-Re: Shuffle phase: fine-grained control of data flow
Luke Lu 2012-11-09, 17:54
For skewed map output, another optimization would be "local direct shuffle"
to further minimize network usage AND disk spillage (on the reducer side),
ie. schedule reduce tasks on the same host with the largest map output.
On Thu, Nov 8, 2012 at 8:59 AM, Robert Evans <[EMAIL PROTECTED]> wrote:
> Ok so you are specifically looking at reducing overall network bandwidth
> of skewed map outputs, not all map outputs. That would very much mean
> that #1 and #3 are off base. But as you point out it would only really be
> performance win if the data fits into memory. It seems like an interesting
> idea. If the goal is to reduce bandwidth and not improve individual job
> performance then it seems more plausible. Do you have a benchmark (grid
> mix run etc) that really taxes the network that you could use to measure
> the impact such a change would have? Something like this really needs
> some hard numbers for a proper evaluation.
> --Bobby Evans
> On 11/7/12 11:32 PM, "Jiwei Li" <[EMAIL PROTECTED]> wrote:
> >Hi Bobby,
> >Thank you a lot for your suggestions. My whole idea is to minimize the
> >aggregate network bandwidth during Shuffle Phase, that is, to limit the
> >hops to minimum when transmitting data from map node to reduce node.
> >Usually, Partitioner creates skews that the JobTracker allocates different
> >amounts of map outputs to participating reduce nodes. Making reduce nodes
> >near map outputs with largest concerned partitions can reduce the
> >network bandwidth.
> >For #1, there is no need to schedule map tasks to be close to one another,
> >since it will only congest links among the cluster. For #2, the location
> >and size of each partition in each map output can be sent to JobTracker
> >along with the processing of InputSplit. Collecting enough such
> >(not necessarily waiting map tasks to finish), the JobTracker starts to
> >schedule reduce tasks to fetch map output data. #3 is the same as #1.
> >Now the tricky part is that if all map outputs are spilled to disks,
> >network bandwidth may not be a bottleneck, because the time consumed in
> >disk seeks outnumbers that in data transmission. If map outputs fit in
> >memory, then network must be taken seriously. Also note that for evenly
> >distributed map outputs, current scheduling policy works just fine.
> >On Wed, Nov 7, 2012 at 11:45 PM, Robert Evans <[EMAIL PROTECTED]>
> >> Jiwei,
> >> I think you could use that knowledge to launch reducers closer to the
> >> output, but I am not sure that it would make much difference.
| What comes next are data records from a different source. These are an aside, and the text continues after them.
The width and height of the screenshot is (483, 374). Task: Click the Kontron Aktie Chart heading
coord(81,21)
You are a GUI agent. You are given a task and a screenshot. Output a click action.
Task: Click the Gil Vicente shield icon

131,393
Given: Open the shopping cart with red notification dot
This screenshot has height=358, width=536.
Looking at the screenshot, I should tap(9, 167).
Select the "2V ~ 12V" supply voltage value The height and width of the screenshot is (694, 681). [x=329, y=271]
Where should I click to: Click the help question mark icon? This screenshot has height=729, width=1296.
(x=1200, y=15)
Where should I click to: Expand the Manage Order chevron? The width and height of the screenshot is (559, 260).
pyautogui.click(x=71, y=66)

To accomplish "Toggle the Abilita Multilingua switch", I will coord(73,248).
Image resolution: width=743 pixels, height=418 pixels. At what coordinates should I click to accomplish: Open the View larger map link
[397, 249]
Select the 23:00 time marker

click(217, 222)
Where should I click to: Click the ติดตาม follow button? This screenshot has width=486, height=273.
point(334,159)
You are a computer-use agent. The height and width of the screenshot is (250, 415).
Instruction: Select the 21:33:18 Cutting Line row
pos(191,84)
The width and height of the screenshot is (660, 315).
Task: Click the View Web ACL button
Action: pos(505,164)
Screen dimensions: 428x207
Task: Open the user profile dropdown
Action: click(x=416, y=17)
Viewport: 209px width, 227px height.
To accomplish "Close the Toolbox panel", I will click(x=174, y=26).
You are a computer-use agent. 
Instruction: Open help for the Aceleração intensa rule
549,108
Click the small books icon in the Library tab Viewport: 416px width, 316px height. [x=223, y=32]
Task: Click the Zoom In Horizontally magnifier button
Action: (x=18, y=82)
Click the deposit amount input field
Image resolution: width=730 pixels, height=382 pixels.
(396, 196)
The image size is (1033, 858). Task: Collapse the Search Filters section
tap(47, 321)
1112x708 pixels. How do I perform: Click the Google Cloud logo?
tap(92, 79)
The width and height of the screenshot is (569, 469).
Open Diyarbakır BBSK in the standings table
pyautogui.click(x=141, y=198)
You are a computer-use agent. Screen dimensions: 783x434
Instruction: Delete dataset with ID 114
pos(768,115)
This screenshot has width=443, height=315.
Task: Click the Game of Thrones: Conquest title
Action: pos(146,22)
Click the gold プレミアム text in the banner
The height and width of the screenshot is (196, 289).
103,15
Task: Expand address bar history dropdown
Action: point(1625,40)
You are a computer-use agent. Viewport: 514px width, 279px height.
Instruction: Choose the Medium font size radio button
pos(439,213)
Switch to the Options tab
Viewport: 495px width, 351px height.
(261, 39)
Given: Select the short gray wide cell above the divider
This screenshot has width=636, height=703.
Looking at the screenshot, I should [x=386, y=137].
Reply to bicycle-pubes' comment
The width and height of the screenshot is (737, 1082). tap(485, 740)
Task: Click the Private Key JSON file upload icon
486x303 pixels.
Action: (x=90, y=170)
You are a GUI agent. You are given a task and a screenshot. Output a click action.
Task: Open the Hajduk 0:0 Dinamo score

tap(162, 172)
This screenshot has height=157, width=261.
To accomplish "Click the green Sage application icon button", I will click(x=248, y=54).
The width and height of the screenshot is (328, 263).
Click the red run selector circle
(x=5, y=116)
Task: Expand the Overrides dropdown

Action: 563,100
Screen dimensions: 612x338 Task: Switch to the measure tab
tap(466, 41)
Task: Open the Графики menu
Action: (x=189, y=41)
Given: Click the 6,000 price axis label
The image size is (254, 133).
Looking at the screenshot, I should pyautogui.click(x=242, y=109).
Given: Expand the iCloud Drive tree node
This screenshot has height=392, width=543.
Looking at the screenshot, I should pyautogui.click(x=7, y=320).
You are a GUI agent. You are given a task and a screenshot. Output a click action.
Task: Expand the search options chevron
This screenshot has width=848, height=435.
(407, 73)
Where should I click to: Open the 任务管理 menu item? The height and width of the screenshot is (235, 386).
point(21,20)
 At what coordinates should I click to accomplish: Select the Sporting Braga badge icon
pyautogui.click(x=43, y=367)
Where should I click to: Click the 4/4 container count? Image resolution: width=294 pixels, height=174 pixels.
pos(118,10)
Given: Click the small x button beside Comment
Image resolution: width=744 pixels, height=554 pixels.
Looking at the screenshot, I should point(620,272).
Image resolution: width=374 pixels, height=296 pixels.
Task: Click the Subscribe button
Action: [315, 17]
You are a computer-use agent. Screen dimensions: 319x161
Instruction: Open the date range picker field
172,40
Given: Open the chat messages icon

It may
> >> slow things down. It is a question of several things
> >> 1) Can we get enough map tasks close to one another that it will make a
> >> difference?
> >> 2) Does the reduced shuffle time offset the overhead of waiting for the
> >> map location data before launching and fetching data early?
> >> 3) and do the time savings also offset the overhead of getting the map
> >> tasks to be close to one another?
> >> For #2 you might be able to deal with this by using speculative
> >> and launching some reduce tasks later if you see a clustering of map
> >> output. For #1 it will require changes to how we schedule tasks which
> >> depending on how well it is implemented will impact #3 as well.
> >> Additionally for #1 any job that approaches the same order of size as
> >> cluster will almost require the map tasks to be evenly distributed
> >> the cluster. If you can come up with a patch I would love to see some
> >> performance numbers.
> >> Personally I think spending time reducing the size of the data sent to
> >> reducers is a much bigger win. Can you use a combiner? Do you really
> >> all of the data or can you sample the data to get a statistically
> >> significant picture of what is in the data? Have you enabled
> >> between the maps and the reducers?